Of course, one could harness the power of turning things into games to turn your time into a game. As above, but the rewards and costs are points and levels and badges or something.

Examples

  • Habitica:

    Habitica is a video game to help you improve real life habits. It “gamifies” your life by turning all your tasks (habits, dailies, and to-dos) into little monsters you have to conquer. The better you are at this, the more you progress in the game. If you slip up in life, your character starts backsliding in the game.

  • SuperBetter

    At the heart of SuperBetter is the Live Gamefully® method, a framework that brings the psychological strengths and mindset of gameplay to real life.

    The method promotes new levels of personal growth as a result of stress and change. That’s why it’s called SuperBetter.

Others? I thought there were more, but I ain’t seen any recently.

Anyway, I won’t research that because gamification, at least as practiced by these apps, doesn’t seem motivating to me.

6 Mutual time management

Possible exception to the social media timewasting rule: Social networks for mutual social productivity inspection, “Mutual shame, mutually agreed upon”, or the crowdsourced-opt-in-panopticon. Examples:

Intend has an element of this, through social commitment: it encourages you to commit to doing some things, then mark off doing them, publicly. Also it has “rooms” for mutual inspection of concentration. The flagship one (which is free) is probably the Less Wrong Study Hall.

See also other social-productivity systems at online collaboration.

7 Habit design

Aligning the things I do by default with the things I need to be doing. Much to say here and this is important in my daily life. Two books I’m interested in reading along these lines are Clear (2018) and Tracy (2007).

8 What I do in practice

I am ashamed of how well Intend + Beeminder works for me as a self-blackmail/goal-setting technique.

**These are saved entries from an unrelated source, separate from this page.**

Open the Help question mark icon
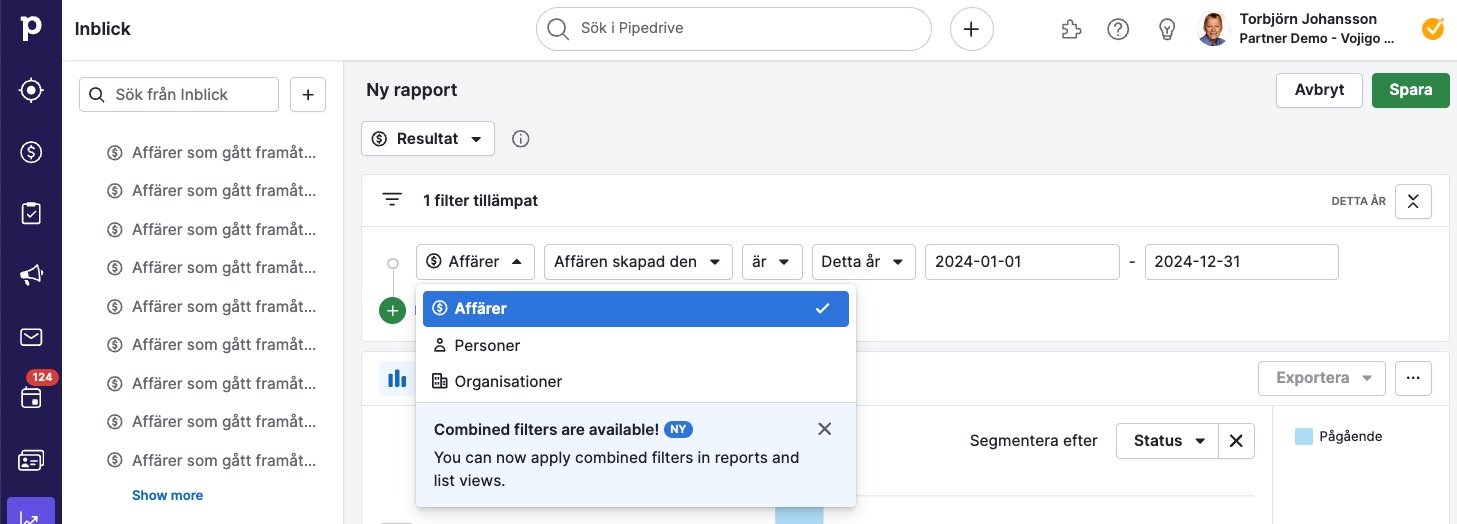The width and height of the screenshot is (1457, 524). [1118, 29]
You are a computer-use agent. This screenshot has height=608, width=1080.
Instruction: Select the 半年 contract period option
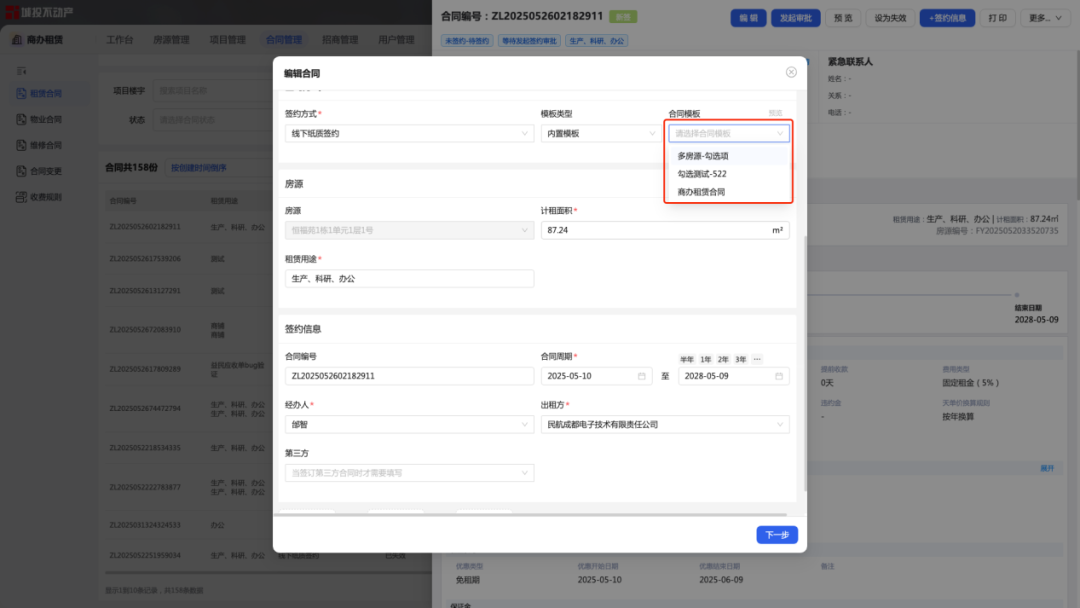(688, 359)
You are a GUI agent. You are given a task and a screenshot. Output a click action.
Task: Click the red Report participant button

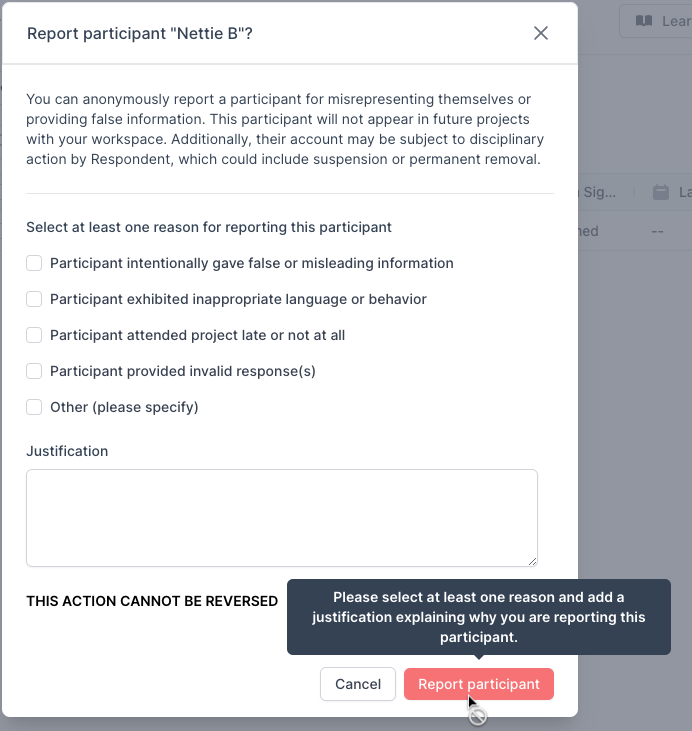click(478, 684)
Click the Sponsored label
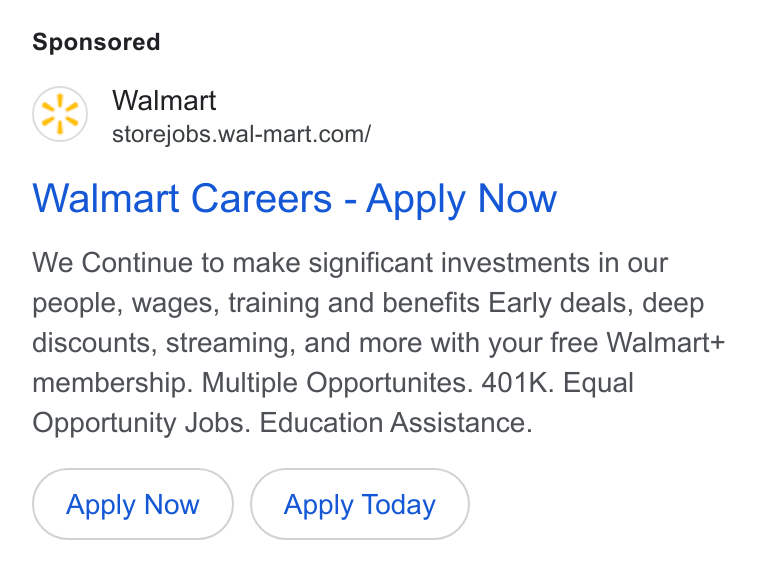 tap(96, 42)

However, Intend is quite expensive (USD10/month) for a service which I only use a small part of.

I wonder if I could keep Beeminder and use some other services to do the time tracking? Something that integrates with Beeminder, of course, directly or via web automation.

9 Incoming

Zapier recommends some flowtime technique timers which integrate well with it but Zapier, for all that it is an excellent service, is itself outrageously expensive (USD20/month for basic, USD49 for professional; I could not do anything interesting to me on the free tier). Tmetric looks pretty. AFAICT the Toggl tracking is better for my integrations. It is nearly as expensive as Intend though, if I need the paid version (USD9/month), although the free one is fine. I would pay half that much. Zapier also reviews some classic pomodoro timers. pomodone looks like the most natural fit — USD4/month for the good version.

10 References

Clear. 2018. Atomic habits: an easy and proven way to build good habits and break bad ones: tiny changes, remarkable results.
Dolan, and Kahneman. 2008. Interpretations Of Utility And Their Implications For The Valuation Of Health*.” The Economic Journal.
Flyvbjerg, and Gardner. 2023. How Big Things Get Done: The Surprising Factors That Determine the Fate of Every Project, from Home Renovations to Space Exploration and Everything In Between.
Maital. 1986. Prometheus Rebound: On Welfare-Improving Constraints.” Eastern Economic Journal.
Mark, Gonzalez, and Harris. 2005. No Task Left Behind?: Examining the Nature of Fragmented Work.” In Proceedings of the SIGCHI Conference on Human Factors in Computing Systems.
Puranik, Koopman, and Vough. 2019. Pardon the Interruption: An Integrative Review and Future Research Agenda for Research on Work Interruptions.” Journal of Management.
Tracy. 2007. Eat That Frog! 21 Great Ways to Stop Procrastinating and Get More Done in Less Time.
Wojtowicz, Chater, and Loewenstein. 2019. Boredom and Flow: An Opportunity Cost Theory of Attention-Directing Motivational States.” SSRN Scholarly Paper.